» **What needs to be done**
Set out every line of the records below as a numbered list, omitting any blank lines. Leave the pictures out of the answer.

[Rows from a dataset]
——

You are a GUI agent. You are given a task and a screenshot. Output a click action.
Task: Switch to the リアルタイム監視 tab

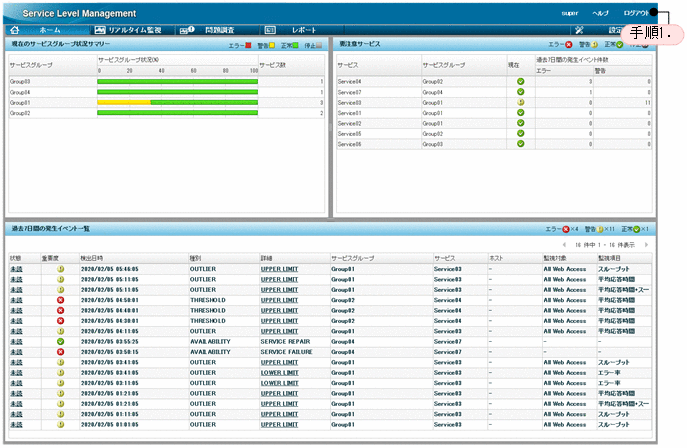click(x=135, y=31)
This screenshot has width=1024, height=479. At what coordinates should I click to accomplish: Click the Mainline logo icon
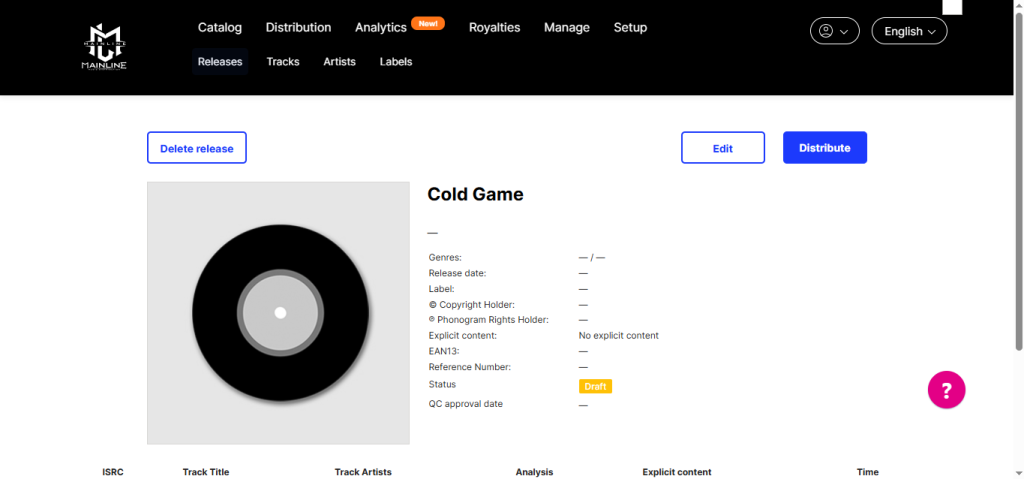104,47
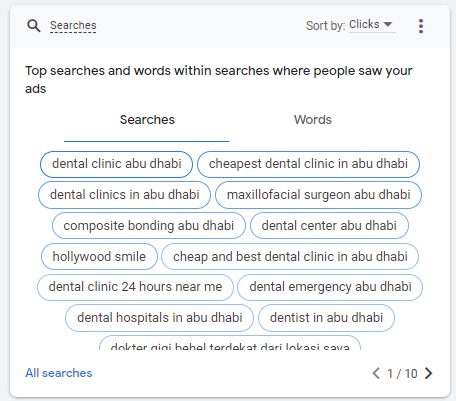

——

» **Expected answer**
1. You are a GUI agent. You are given a task and a screenshot. Output a click action.
2. Task: Switch to the リアルタイム監視 tab
3. click(x=135, y=31)
4. This screenshot has width=1024, height=479. At what coordinates should I click to accomplish: Click the Mainline logo icon
5. 104,47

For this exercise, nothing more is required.